Les Juifs ont mis au service des Allemands leur créativité dans les domaines les plus divers. Ils ont espéré un regard attentif, un signe, mais rien. A présent, après un tel désastre, il convient de renoncer à l’illusion d’un ‟judaïsme allemand” car, lorsque les Allemands se sont tournés vers les Juifs, de Wilhelm von Humboldt à Stefan Georg, ce fut toujours pour leur signifier, implicitement ou explicitement, qu’ils devaient se renier en tant que juifs. La dissolution du peuple juif était espérée. Seuls comptaient les individus, des atomes, mais jamais le corps. Les Allemands, dans leur contexte particulier, appliquèrent à la lettre l’imprécation de Stanislas de Clermont-Tonnerre à l’Assemblé nationale, en décembre 1789 : ‟Il faut tout refuser aux Juifs comme nation et tout leur accorder comme individus”, une imprécation qui se poursuit ainsi : ‟Il faut qu’ils ne fassent dans l’État ni un corps politique, ni un ordre ; il faut qu’ils soient individuellement citoyens.” [Il faut bien sûr replacer toute chose dans son contexte. Considérant la situation des Juifs d’alors, je ne puis me moquer des efforts déployés par des hommes tels que Stanislas de Clermont-Tonnerre mais je répète que ces efforts ont fait leur temps, qu’il faut bouger les perspectives sous peine de se faire culbuter, et méchamment.]
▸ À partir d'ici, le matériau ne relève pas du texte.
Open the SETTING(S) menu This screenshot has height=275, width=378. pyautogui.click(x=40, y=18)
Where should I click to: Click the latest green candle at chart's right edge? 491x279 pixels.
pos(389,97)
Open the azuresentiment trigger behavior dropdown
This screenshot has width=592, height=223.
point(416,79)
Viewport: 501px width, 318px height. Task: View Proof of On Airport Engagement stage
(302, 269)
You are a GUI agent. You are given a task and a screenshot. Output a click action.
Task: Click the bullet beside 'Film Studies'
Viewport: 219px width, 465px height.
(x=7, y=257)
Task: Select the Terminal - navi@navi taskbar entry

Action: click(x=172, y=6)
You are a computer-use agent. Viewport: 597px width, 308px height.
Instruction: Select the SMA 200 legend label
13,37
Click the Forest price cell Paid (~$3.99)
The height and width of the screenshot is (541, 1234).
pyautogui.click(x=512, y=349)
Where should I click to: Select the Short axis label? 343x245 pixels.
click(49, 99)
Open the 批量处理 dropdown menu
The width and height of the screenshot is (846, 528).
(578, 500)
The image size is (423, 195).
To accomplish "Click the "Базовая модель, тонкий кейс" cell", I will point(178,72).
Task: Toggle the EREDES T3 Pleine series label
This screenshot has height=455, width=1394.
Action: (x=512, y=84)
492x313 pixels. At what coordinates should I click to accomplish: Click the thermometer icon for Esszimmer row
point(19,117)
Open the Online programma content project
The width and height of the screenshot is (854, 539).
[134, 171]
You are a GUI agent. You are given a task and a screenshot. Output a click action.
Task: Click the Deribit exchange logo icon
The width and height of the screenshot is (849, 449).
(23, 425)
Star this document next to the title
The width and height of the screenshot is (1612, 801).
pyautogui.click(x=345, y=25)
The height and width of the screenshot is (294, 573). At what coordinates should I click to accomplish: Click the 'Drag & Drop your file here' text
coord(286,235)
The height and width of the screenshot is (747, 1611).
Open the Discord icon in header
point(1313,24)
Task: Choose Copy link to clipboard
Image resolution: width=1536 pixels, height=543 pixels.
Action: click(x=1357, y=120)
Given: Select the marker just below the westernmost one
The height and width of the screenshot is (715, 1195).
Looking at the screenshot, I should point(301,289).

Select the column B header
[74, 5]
Gershom Scholem remarque que les seuls qui aient pris les Juifs au sérieux comme tels étaient les antisémites. Il remarque par ailleurs que l’enthousiasme des Juifs ne trouva chez les Allemands qu’une sorte d’atonie, qu’il n’y eut jamais une réponse ‟qui leur aurait été adressée en considération de ce qu’ils avaient à donner en tant que Juifs, et non pas de ce qu’ils avaient à abandonner en tant que Juifs.” Les Juifs ne le savaient pas mais ils soliloquaient et ils ne faisaient que se saouler de leurs propres mots. Certains en éprouvèrent de la tristesse mais d’autres — la majorité — se dirent qu’on finirait bien par les écouter. Il leur arriva de croire que l’écho de leur propre voix était la voix de l’autre. Peu avant le départ de Gershom Scholem pour la Palestine parut le livre de Jacob Wassermann, ‟Mon itinéraire d’Allemand et de Juif” (‟Mein Weg als Deutscher und Jude”), l’un des témoignages les plus lucides sur cette fiction d’un ‟dialogue” judéo-allemand. L’ouvrage provoqua embarras et sarcasme.
La créativité juive en Allemagne est à présent perçue par les Allemands, on ne peut le nier, mais c’est un peu tard, aucun dialogue n’étant possible avec les morts. Évoquer une ‟indestructibilité du dialogue judéo-allemand” (ainsi que l’écrit Manfred Schlösser dans son invitation à Gershom Scholem) ‟me heurte comme un blasphème” lui répond Ghersom Scholem qui termine sa lettre sur ces mots.
Margarete Susman (1872-1966)
Dans ‟Encore un mot sur le dialogue judéo-allemand”, Gershom Scholem répond à Rudolf Kallner, un avocat israélien né en Allemagne : Il faut s’entendre sur le mot ‟dialogue” ; il y a bien eu dialogue mais toujours avec l’idée plus ou moins explicite que les Juifs d’Allemagne renonceraient petit à petit à leur identité juive. L’empressement de nombreux Juifs n’a conduit à aucun véritable dialogue.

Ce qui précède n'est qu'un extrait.